Somewhere in West Texas
New Mexico
One nice thing is the temperature, which was 70 today.  

Saturday, January 23, 2016

If You're Ever Down in Dallas*

Wayne Bullfrog Riding at Dallas Arboretum 
I told Wayne, "It's BULLS they ride here, not bull frogs."  While our friends and relatives back east are shoveling out of the big storm, we are in Texas enjoying sun and 40 degrees.  We found a nice area, the Bristol Arts District.  It's one of those funky areas that grow up around college kids, artists and entrepreneurs.  We had, what else, bbq at Lockhart's Smoke House which was not nearly as good as Memphis' A&R.  But Sweetness was happy that we were considering beef over pork.  
Wayne and Sweetness dine at Lockhart's Smoke House.  

It was such a nice day that we opted for the Dallas Arboretum rather than the Museum.  There are 64 acres of manicured gardens on the grounds.  Fountains (and frogs) and large beautiful crepe myrtles grace the place.  There were girls of Latino decent celebrating their quinceanera, weddings and engagements being photographed. 

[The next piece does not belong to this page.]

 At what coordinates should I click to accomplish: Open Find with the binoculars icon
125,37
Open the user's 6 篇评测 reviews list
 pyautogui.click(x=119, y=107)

Tonight we attended the Dallas Symphony to hear an evening of Gershwin.  It was much like the Pops.  Sweetness was so excited when he heard us talking about going to the Meyerson Symphony Center designed by IM Pig and listening to some Porgy Pig and Bess. While she was enjoying a Pi(g)not Grigio sWine, we corrected her misunderstandings.  While disappointed she nonetheless enjoyed the performances.